_Consigne_
Recopiez la partie du passage sur l'immigration clandestine commençant par "Je ne reviendrai" et allant jusqu'à "vous avez procédé.". Substituez-y "lacunes" à "failles".

_Extrait du texte_
Ce constat peut nous rassembler : la mise en cause de l'Etat, quels que soient les gouvernements, trouve notamment sa traduction dans le sentiment d'inefficacité des politiques de lutte contre l'immigration clandestine.
Je ne reviendrai pas sur la description détaillée que vous avez faite de toute les failles du dispositif actuel. J'y adhère, vous le savez. Je vous remercie également de l'analyse tout aussi pragmatique que juridique à laquelle vous avez procédé.

_Relevés de localisation des mots et des éléments_
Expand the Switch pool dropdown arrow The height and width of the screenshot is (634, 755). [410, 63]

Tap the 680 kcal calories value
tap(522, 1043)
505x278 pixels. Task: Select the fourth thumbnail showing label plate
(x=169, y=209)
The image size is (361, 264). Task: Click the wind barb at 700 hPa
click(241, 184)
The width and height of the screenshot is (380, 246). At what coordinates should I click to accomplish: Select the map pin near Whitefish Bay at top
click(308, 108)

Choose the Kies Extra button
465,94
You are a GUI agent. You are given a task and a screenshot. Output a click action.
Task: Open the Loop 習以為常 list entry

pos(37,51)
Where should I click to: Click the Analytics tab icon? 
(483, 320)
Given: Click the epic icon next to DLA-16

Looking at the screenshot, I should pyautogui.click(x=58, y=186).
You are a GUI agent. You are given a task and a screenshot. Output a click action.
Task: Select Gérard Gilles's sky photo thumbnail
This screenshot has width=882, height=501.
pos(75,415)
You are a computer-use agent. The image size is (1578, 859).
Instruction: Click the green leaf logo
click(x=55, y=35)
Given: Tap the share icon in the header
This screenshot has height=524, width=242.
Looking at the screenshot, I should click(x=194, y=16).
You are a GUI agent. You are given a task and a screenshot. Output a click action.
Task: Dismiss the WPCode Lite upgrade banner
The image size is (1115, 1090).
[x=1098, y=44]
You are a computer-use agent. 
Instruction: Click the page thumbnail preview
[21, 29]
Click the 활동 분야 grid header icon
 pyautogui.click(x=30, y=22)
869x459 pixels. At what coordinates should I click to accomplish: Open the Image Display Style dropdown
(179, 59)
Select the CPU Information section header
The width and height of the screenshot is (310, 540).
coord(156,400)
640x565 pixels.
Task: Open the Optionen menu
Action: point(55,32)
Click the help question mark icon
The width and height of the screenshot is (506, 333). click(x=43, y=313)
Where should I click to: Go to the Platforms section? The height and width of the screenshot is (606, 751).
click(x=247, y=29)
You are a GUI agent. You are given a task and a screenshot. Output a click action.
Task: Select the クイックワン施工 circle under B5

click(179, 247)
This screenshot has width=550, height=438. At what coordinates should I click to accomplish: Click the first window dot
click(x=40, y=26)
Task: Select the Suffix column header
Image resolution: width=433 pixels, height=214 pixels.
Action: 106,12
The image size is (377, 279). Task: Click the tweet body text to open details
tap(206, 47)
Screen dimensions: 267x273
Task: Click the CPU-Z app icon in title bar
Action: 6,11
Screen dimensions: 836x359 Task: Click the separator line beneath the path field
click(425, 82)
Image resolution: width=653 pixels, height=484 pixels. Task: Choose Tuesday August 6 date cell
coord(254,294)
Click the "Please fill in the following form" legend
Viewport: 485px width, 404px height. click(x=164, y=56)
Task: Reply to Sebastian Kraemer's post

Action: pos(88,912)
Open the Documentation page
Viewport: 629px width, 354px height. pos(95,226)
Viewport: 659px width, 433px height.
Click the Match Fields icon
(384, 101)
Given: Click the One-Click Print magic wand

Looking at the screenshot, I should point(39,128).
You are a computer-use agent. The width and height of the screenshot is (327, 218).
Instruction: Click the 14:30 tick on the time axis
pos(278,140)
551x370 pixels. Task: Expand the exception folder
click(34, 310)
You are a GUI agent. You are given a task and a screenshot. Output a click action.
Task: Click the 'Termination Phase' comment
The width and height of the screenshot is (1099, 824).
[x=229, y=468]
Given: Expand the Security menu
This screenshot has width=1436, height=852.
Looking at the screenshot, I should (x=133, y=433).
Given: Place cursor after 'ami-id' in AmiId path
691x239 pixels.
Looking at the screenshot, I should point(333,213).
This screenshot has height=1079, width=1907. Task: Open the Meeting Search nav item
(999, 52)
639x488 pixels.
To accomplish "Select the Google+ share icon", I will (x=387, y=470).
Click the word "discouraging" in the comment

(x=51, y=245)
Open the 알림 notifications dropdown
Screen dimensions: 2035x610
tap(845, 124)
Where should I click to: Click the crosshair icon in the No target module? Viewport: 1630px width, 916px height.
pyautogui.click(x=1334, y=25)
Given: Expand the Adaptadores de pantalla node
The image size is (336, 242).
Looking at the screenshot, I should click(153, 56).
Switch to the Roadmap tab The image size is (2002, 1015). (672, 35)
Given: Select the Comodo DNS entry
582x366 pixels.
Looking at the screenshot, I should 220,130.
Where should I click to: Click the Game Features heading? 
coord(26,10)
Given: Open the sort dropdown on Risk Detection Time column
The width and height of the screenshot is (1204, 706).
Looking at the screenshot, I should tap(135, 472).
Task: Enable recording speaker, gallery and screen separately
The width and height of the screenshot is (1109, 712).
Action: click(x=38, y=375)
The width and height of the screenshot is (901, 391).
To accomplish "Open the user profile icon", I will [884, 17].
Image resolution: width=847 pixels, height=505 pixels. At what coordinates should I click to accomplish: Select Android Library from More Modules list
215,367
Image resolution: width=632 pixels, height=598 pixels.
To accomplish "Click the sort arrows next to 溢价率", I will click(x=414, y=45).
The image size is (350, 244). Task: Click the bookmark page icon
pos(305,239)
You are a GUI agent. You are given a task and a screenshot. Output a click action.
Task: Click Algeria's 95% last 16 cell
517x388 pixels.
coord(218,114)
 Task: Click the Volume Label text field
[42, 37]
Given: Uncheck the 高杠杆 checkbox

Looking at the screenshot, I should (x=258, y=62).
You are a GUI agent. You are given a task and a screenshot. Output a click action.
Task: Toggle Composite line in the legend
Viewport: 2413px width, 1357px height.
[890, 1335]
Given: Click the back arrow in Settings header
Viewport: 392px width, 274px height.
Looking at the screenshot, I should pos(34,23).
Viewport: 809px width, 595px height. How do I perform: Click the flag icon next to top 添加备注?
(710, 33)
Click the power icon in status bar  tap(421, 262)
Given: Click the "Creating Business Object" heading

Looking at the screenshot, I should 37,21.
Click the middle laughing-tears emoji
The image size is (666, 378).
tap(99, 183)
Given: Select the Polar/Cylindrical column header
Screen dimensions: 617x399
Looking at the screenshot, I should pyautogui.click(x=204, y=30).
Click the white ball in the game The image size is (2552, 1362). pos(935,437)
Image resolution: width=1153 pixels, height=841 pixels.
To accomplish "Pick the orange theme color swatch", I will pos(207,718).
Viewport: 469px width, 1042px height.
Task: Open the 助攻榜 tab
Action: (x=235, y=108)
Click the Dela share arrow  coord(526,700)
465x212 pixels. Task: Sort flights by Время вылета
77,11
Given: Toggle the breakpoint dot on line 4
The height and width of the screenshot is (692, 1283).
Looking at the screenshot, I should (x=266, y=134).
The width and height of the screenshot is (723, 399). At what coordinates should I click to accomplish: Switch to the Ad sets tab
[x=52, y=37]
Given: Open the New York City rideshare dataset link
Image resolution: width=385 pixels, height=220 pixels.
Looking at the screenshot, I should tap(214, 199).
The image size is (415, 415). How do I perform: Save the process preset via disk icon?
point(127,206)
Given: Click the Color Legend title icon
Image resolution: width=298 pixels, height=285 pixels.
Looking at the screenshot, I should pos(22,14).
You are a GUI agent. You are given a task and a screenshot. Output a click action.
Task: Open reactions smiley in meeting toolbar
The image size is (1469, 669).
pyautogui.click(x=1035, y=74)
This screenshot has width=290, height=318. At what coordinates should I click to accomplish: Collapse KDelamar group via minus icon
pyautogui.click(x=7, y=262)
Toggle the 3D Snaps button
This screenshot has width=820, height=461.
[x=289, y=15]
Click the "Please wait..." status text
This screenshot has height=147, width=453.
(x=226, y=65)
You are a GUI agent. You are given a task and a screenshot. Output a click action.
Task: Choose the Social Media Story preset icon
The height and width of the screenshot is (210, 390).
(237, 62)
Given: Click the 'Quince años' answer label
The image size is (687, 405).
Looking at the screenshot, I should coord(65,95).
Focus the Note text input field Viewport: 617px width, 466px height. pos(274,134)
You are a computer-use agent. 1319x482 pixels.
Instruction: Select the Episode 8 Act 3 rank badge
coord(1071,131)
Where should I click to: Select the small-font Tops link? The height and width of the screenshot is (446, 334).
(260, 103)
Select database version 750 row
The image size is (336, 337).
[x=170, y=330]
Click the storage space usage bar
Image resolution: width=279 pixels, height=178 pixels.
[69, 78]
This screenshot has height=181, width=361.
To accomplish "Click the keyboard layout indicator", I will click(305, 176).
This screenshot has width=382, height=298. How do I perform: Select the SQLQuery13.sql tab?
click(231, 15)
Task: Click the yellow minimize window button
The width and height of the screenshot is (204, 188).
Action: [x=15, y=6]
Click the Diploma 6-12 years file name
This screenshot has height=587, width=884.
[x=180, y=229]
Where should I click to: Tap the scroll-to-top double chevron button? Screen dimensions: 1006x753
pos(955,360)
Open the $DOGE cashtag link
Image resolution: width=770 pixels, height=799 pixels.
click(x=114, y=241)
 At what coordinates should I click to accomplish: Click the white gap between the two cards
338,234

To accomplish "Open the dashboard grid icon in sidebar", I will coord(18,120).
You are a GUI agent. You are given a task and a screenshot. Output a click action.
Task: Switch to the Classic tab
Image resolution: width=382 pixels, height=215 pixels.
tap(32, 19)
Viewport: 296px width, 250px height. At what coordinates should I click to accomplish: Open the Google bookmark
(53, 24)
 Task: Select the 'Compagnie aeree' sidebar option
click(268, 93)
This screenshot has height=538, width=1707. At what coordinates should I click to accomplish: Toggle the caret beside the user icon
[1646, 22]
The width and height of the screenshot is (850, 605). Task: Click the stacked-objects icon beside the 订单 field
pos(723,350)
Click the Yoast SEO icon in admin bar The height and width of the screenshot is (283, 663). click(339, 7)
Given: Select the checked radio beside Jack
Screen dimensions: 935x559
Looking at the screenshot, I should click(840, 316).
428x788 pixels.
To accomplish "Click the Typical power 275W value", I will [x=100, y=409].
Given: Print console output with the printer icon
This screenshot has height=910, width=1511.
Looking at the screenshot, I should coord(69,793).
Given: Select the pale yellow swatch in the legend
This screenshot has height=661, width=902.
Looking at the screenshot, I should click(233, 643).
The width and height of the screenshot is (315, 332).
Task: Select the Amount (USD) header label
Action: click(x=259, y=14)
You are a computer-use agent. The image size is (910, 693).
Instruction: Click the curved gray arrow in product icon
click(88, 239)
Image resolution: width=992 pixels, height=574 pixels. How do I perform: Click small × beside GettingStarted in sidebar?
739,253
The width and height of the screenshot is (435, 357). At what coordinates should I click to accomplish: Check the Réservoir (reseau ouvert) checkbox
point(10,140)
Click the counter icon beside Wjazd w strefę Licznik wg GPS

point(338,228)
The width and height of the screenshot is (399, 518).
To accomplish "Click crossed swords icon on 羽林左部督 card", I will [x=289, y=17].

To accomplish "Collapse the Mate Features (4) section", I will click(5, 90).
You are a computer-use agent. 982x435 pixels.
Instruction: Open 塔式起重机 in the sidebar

_Réponse rédigée_
Je ne reviendrai pas sur la description détaillée que vous avez faite de toute les lacunes du dispositif actuel. J'y adhère, vous le savez. Je vous remercie également de l'analyse tout aussi pragmatique que juridique à laquelle vous avez procédé.